The challenges to wider adoption to this plan include obtaining quality, free materials for the wide menu of course offerings on college campuses, and convincing college professors that this is a good idea. Unlike a K-12 teacher, a professor has the right to choose course materials – it’s not a decision made by the administration. But unlike textbooks hawked by publishers, open educational resources do not typically have the benefit of a sales force with a mission of getting professors to find and pick them.

Most faculty members had a “very positive response” to the idea of open educational resources, Sánchez said. Many had simply been unaware that there are free materials that can function as a $150 college textbook – or, ideally, do more than the traditional book. Digital resources can include videos and interactive materials, along with text. And they can be updated more readily than printed texts.

That’s not to say students must do all their reading on a digital device. Even if students spend money printing out some of the text to read on hard copies, they will typically spend less than they would on a bound book.
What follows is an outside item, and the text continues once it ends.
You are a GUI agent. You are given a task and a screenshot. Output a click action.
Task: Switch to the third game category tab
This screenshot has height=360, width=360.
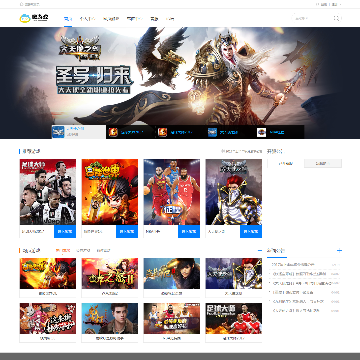pos(103,250)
To help faculty members learn more about open educational resources, the college is turning to the library. The project intends to harness the expertise of librarians, who are experts in finding high quality information and working with teachers and students. Many librarians are also subject-matter experts who can get up to speed quickly on the best materials in various fields.

Taking the project statewide in Rhode Island could help test whether the concept – and the supports to make it work – could work more broadly.

“Rhode Island can be a lab state because of our size and agility,” said Culatta, the former director of the U.S. Department of Education’s Office of Technology who now heads Rhode Island’s office of innovation.

So far, six other public and private universities in the state will participate in the effort, including Brown University, the University of Rhode Island and the New England Institute of Technology. In a statement, Raimondo said the initiative dovetails with her goal of ensuring that 70 percent of Rhode Island residents have at least an associate’s degree by 2025.

The state’s Office of Innovation is spearheading the effort. It will work with other organizations to provide grants, staff training and access to peer-reviewed, open-licensed textbooks.

“Our main goal is to say how can we take nontraditional approaches and use them to tackle persistent challenges,” Culatta said.